Use a very fine belt sander, full respirator, full seal goggles, and a shop-vac, set to collect the dust just below the platten. You do not want to breath the dust from the resin/fibers. Work in broad arcs, working slowly. Also if you have access to a force gauge, you can see how much energy it take to deflect the rod as the load increases.


----------



## CONUS_Reaper (Sep 6, 2015)

AzizaVFR, thanks for the info! I have most of that gear laying around to be used, except for the belt sander. Think I going to use a rotating sanding bit on my drill press for a similar effect. I'd like a cylindrical grind into the carbon so that should work perfectly.

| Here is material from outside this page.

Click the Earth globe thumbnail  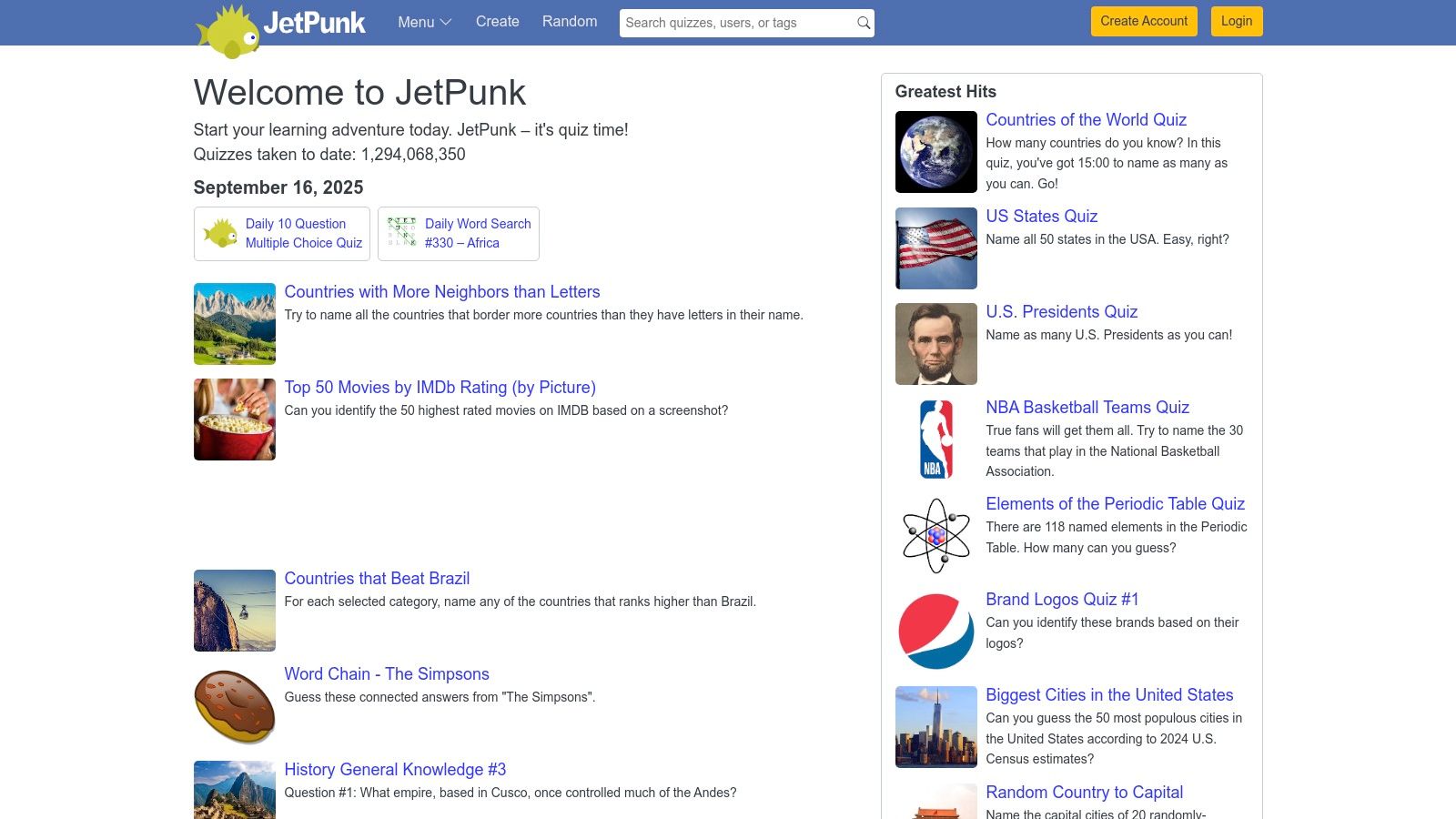[x=935, y=152]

In terms of finishing work should I just hit it with high grit automotive sand paper? Like a 4-800? I'm not overly concerned as I'll be shrink wrapping any section I trim if I decide to go the way Outsider did. I like the look of the Dragonfly one but thats a lot of custom fab work to get to the same end point.


----------



## b0w_bender (Apr 30, 2006)

CONUS_Reaper said:


> The Flaw: Everyone knows that a slider cable guard system puts torque on the limbs and grip causing lateral movement. Now this is not a huge deal on the attitude, but it is still noticeable (especially with the new no-peep).


I don't think I would agree with this, you could be right I would need to run some tests but I'm thinkin this is erroneous.

I expect having less torgue on the cams might make it a bit easier to tune changing the angle of the cams through the power stroke may actually affect the string path too and that would make tuning more difficult. It wouldn't surprise me in the least that the flexible cable guard is just another gadget to help the retailers create a sense of product superiority where none actually exists. IE a marketing gimmick. This is all the more reason to DIY it though it's an inexpensive way to ID the validity of the claim.


----------



## CONUS_Reaper (Sep 6, 2015)

Bender,

When you are going through the draw cycle the cable guard gets lateral force applied against it. So my line of thinking is that that lateral force must result in a torquing factor. If not, where would that lateral force be transferred to?


----------



## CONUS_Reaper (Sep 6, 2015)

Bender,

Found the thread http://www.archerytalk.com/vb/showthread.php?t=1364232


----------



## b0w_bender (Apr 30, 2006)

I'm actually encouraging you to build one you might as well see if it makes a big difference for you. Honestly I don't think it is actually a measurable force though on the grip. I'm pretty sure the force applied to the center of the riser is offset by the force at the base of the limb (limb bolts and pivot). To test that I would want to put the bow on a draw board with a pivot point on the handle draw the bow with and without the cables on the cable guard and see if the point of aim of the bow is different. It might be, but I think it is more likely to be from the riser actually flexing\twisting a little from the torque not actual twisting of the grip in your hand. That may be what you were saying and I just misunderstood.


----------



## CONUS_Reaper (Sep 6, 2015)

Bender, I agree. The exact methodology for the torque I don't fully understand. But I believe in principle it's worth investing a little time and cash into seeing if it helps.

UPDATE: I have on order stock solid carbon fiber 3/8 rods to try my own DIY grinding etc. Also, I contacted win & win archery and their flex cable guard can be purchased by anyone through any dealer that has access to the win & win accessories catalog just FYI. I am not sure what the cost of it is (yet). But will update again when/if I find out. I will also update with pictures and results from the custom fabricated cable guard.


----------



## OhWell (Aug 21, 2013)

Consider this guys, if that torque we are trying to avoid in our own ways was a non issue Companies like Martin, Barnsdale and OK would not produce bows with shoot through cable/cam systems.

I have shot both and I can tell you that when all the marbles are on the line I want as much forgiveness as possible. If that means a flexi cable bar or shoot through cams I do not know but forgiveness is king in archery. I also believe it is a bigger deal on the shot than on the draw cycle, that is when I could really feel the difference.


----------



## CONUS_Reaper (Sep 6, 2015)

Ohwell,

Perfectly stated. Any advantage I can get, I want.


----------